Data to examine:
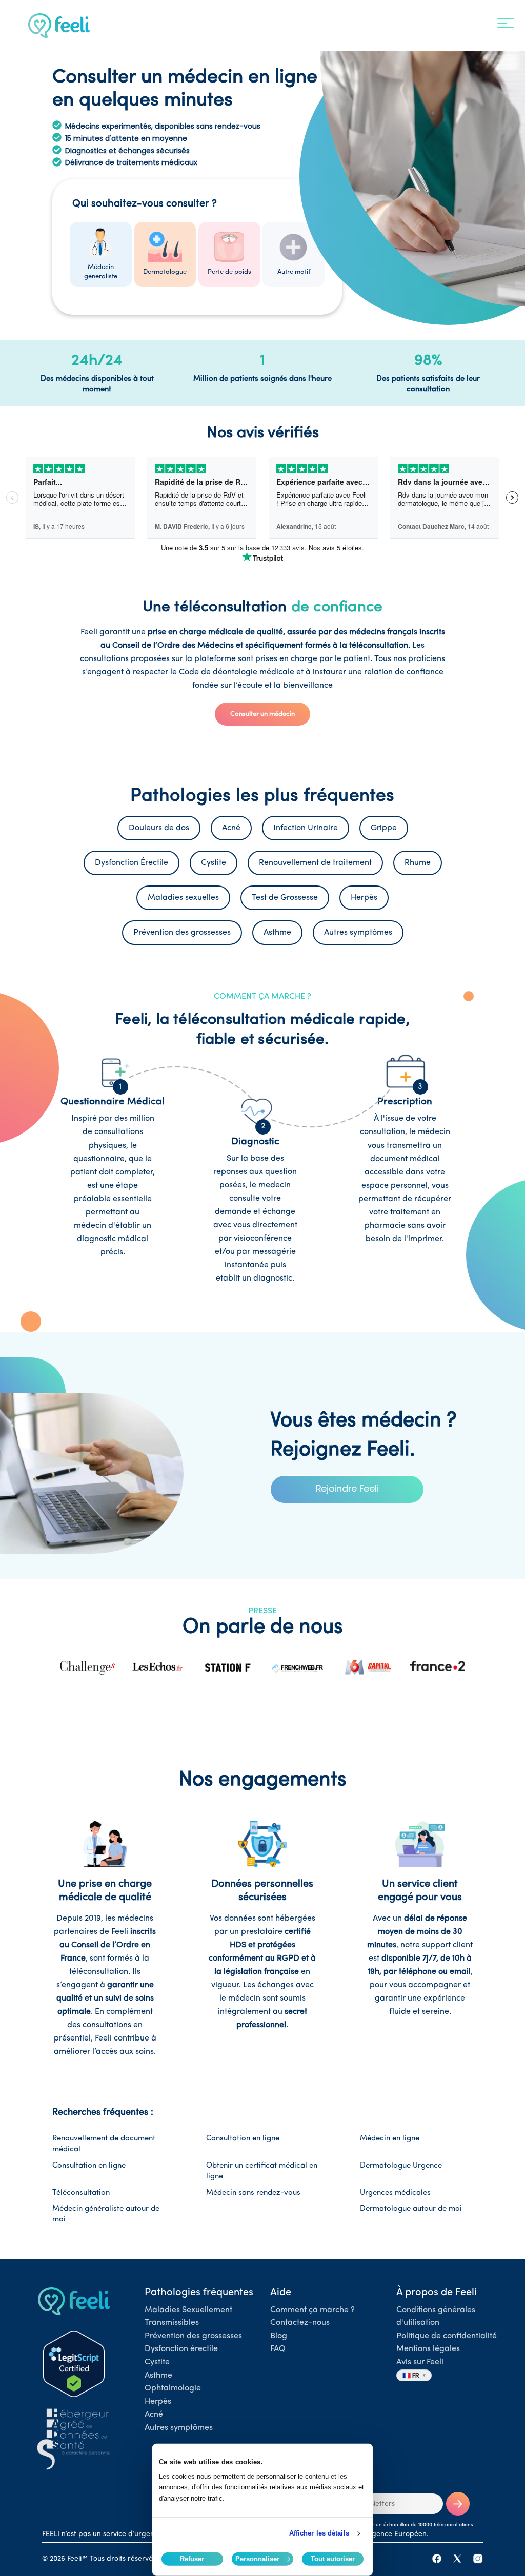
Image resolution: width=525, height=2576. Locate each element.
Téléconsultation (81, 2193)
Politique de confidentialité (446, 2336)
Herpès (158, 2402)
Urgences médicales (395, 2193)
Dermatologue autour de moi (411, 2209)
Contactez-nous (300, 2323)
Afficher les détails (319, 2533)
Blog (278, 2336)
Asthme (158, 2376)
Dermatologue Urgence (401, 2166)
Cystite (157, 2362)
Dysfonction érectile (181, 2349)
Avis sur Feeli (419, 2362)
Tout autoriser (333, 2559)
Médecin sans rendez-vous (253, 2193)
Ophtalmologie (173, 2388)
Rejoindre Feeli (347, 1488)
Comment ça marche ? (312, 2310)
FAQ (278, 2349)
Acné (154, 2414)
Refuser (192, 2559)
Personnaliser (257, 2559)
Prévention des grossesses (193, 2336)
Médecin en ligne (389, 2138)
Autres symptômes (179, 2428)
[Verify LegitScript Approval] (74, 2363)
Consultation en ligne (242, 2138)
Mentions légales (428, 2349)
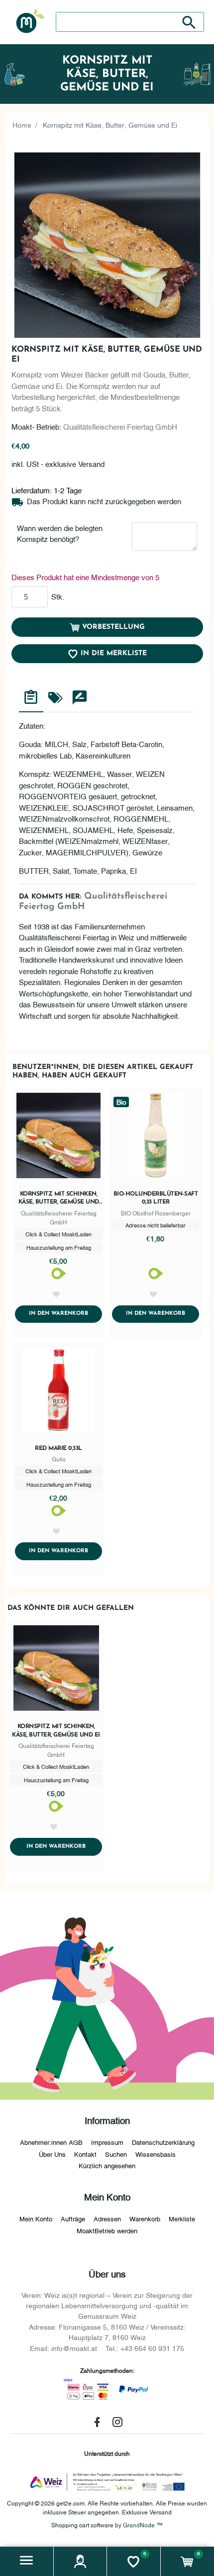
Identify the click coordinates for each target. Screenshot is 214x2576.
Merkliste (182, 2218)
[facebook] (97, 2422)
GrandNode (139, 2524)
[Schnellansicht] (58, 1137)
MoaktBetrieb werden (107, 2230)
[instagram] (117, 2422)
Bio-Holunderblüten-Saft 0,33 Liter (155, 1198)
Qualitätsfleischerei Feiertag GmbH (120, 426)
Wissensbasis (155, 2153)
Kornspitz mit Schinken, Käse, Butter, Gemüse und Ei (58, 1199)
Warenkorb (144, 2218)
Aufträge (73, 2218)
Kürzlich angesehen (107, 2165)
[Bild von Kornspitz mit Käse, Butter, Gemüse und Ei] (107, 245)
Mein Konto (35, 2218)
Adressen (107, 2218)
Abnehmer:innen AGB (51, 2141)
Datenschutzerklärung (163, 2141)
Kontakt (85, 2153)
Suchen (116, 2153)
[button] (27, 2561)
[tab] (31, 698)
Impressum (107, 2141)
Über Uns (52, 2153)
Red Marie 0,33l (58, 1448)
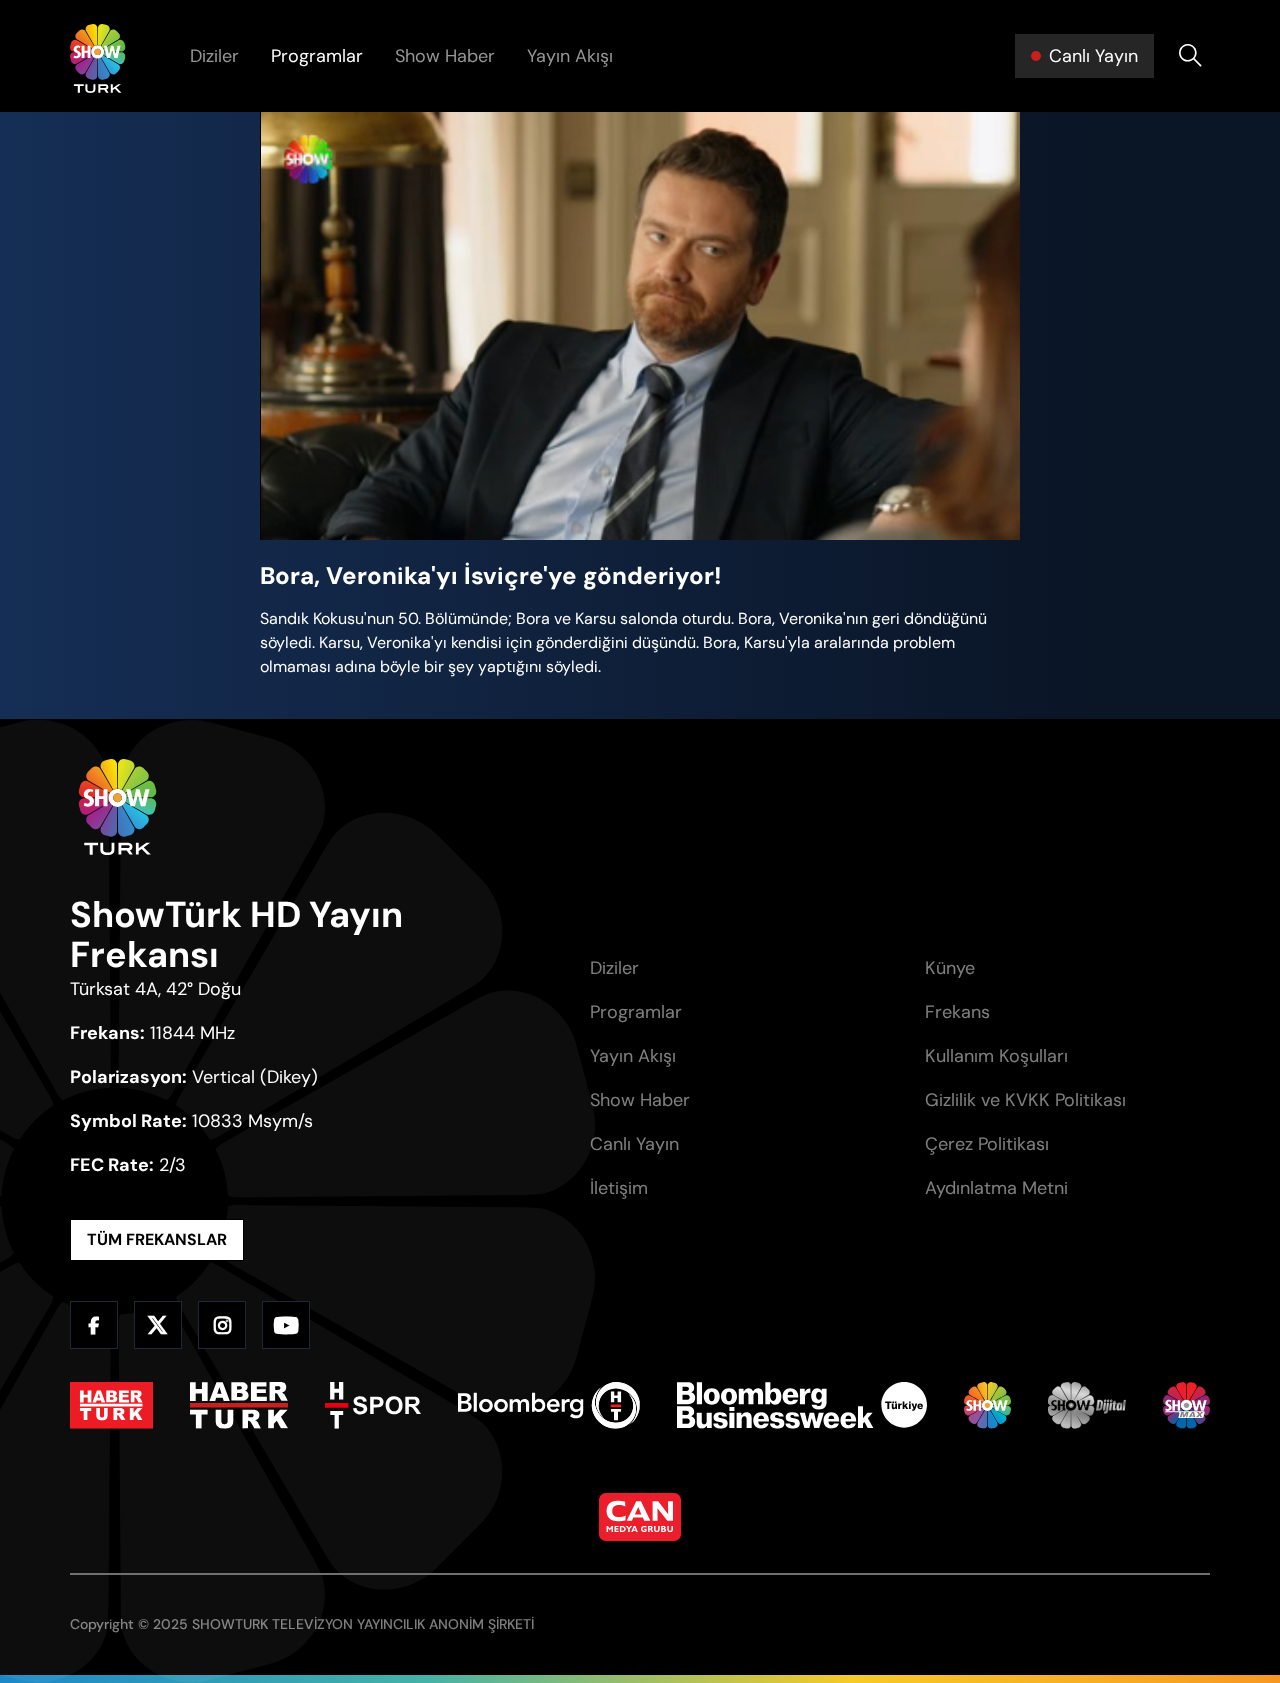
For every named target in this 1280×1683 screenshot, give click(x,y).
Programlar (317, 56)
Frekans (957, 1012)
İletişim (619, 1188)
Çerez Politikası (987, 1144)
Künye (950, 968)
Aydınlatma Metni (996, 1188)
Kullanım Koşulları (996, 1056)
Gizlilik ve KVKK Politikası (1025, 1100)
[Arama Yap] (1190, 56)
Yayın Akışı (570, 56)
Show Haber (445, 56)
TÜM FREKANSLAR (157, 1239)
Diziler (214, 56)
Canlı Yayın (634, 1144)
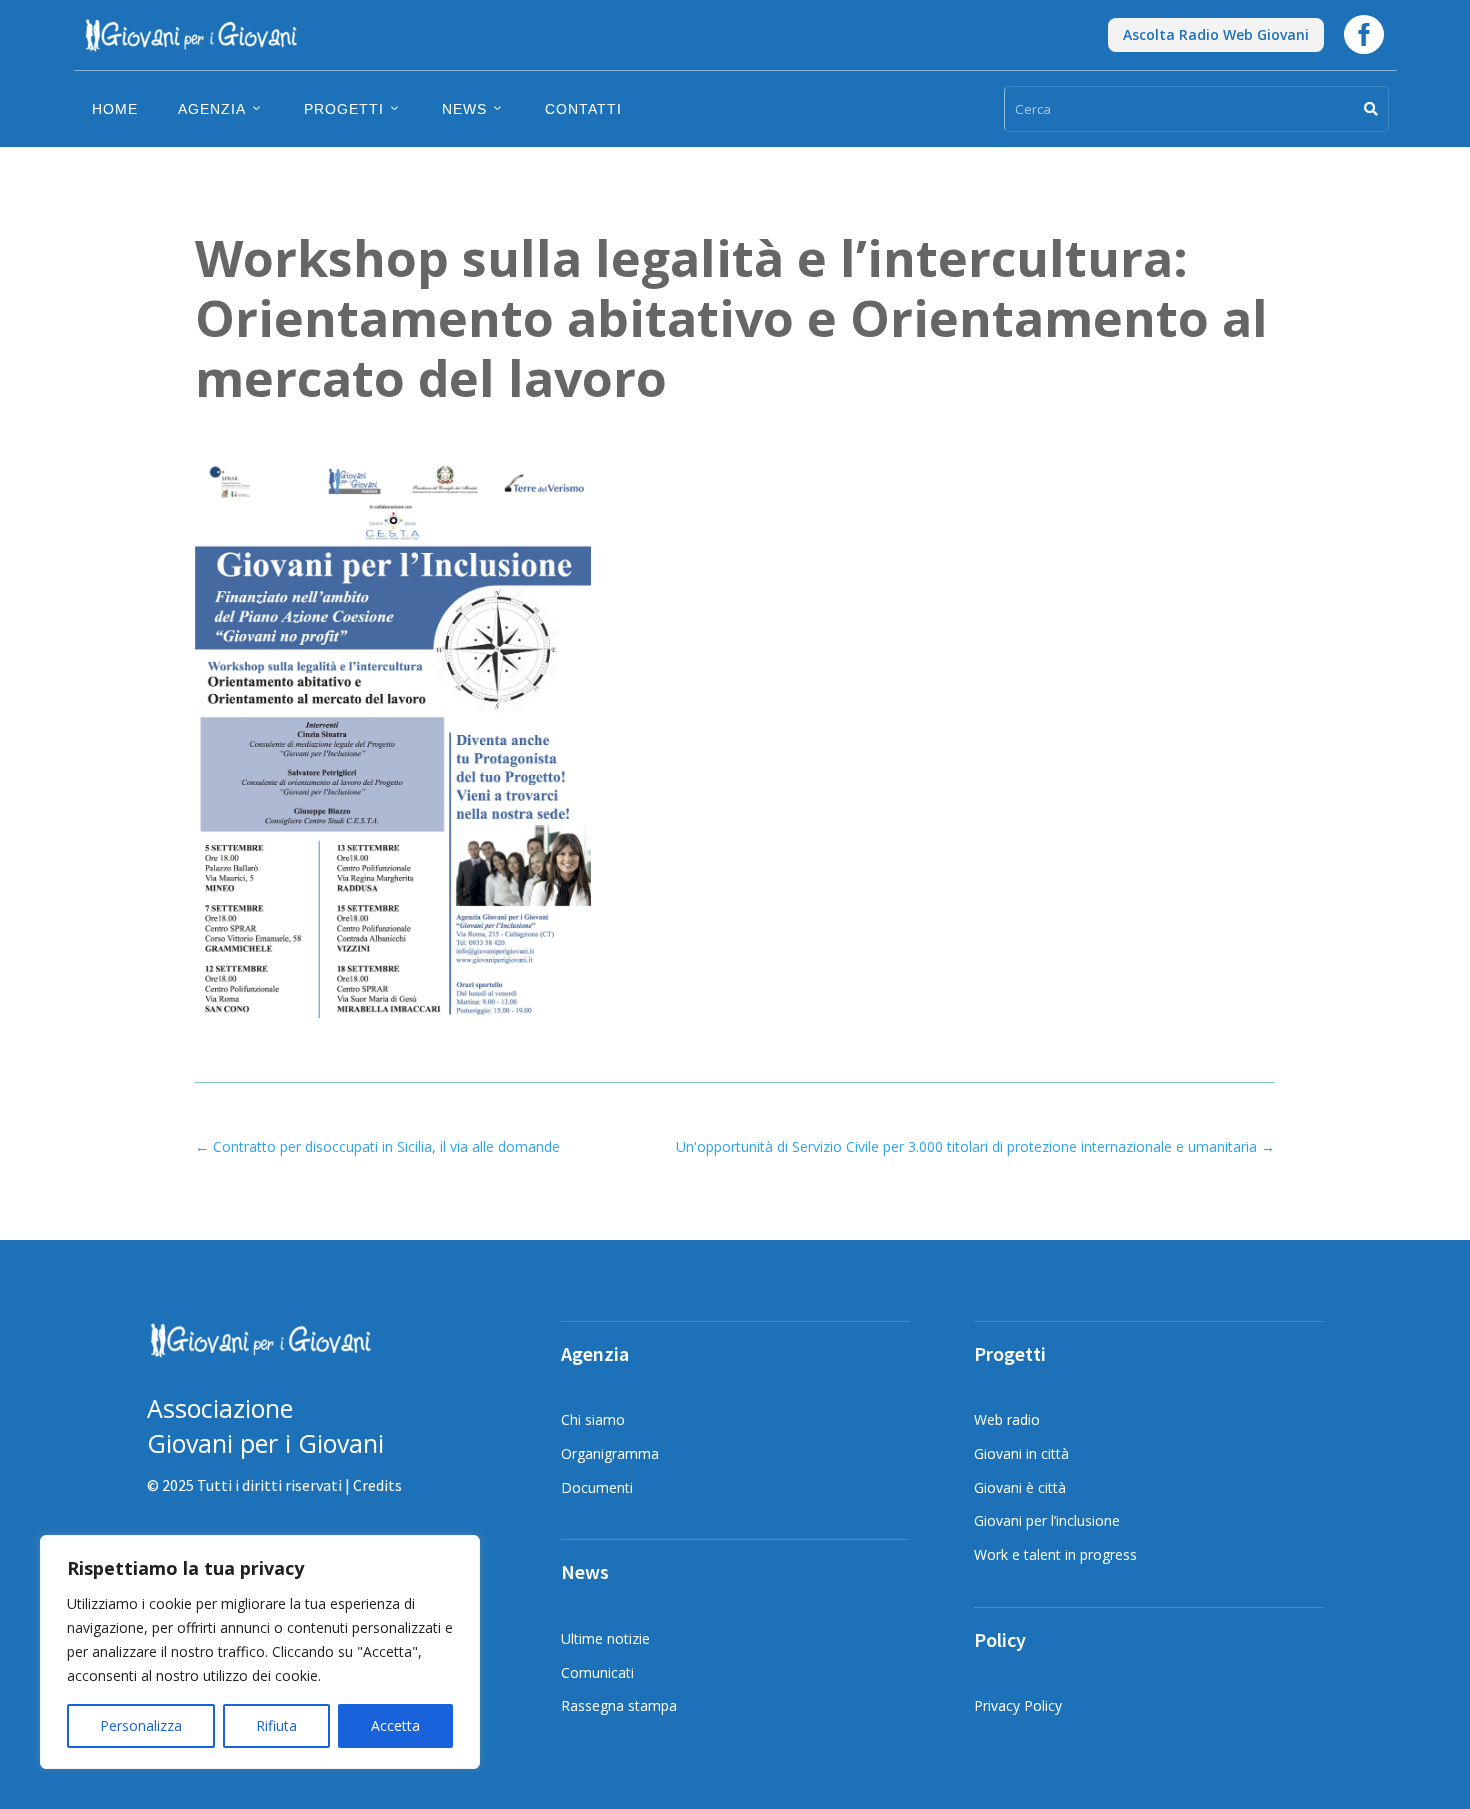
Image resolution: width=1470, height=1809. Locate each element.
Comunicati (597, 1672)
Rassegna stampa (619, 1705)
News (464, 109)
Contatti (583, 109)
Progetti (344, 109)
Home (115, 109)
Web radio (1007, 1419)
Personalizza (141, 1725)
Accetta (395, 1725)
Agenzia (212, 109)
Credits (377, 1485)
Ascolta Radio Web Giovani (1216, 34)
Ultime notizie (605, 1638)
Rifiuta (276, 1725)
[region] (260, 1652)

Required work: Scan the entries above and show each line that contains the word "width".

Exercise response:
Image resolution: width=525, height=2576. Locate each element.
Image resolution: width=1470, height=1809. Locate each element.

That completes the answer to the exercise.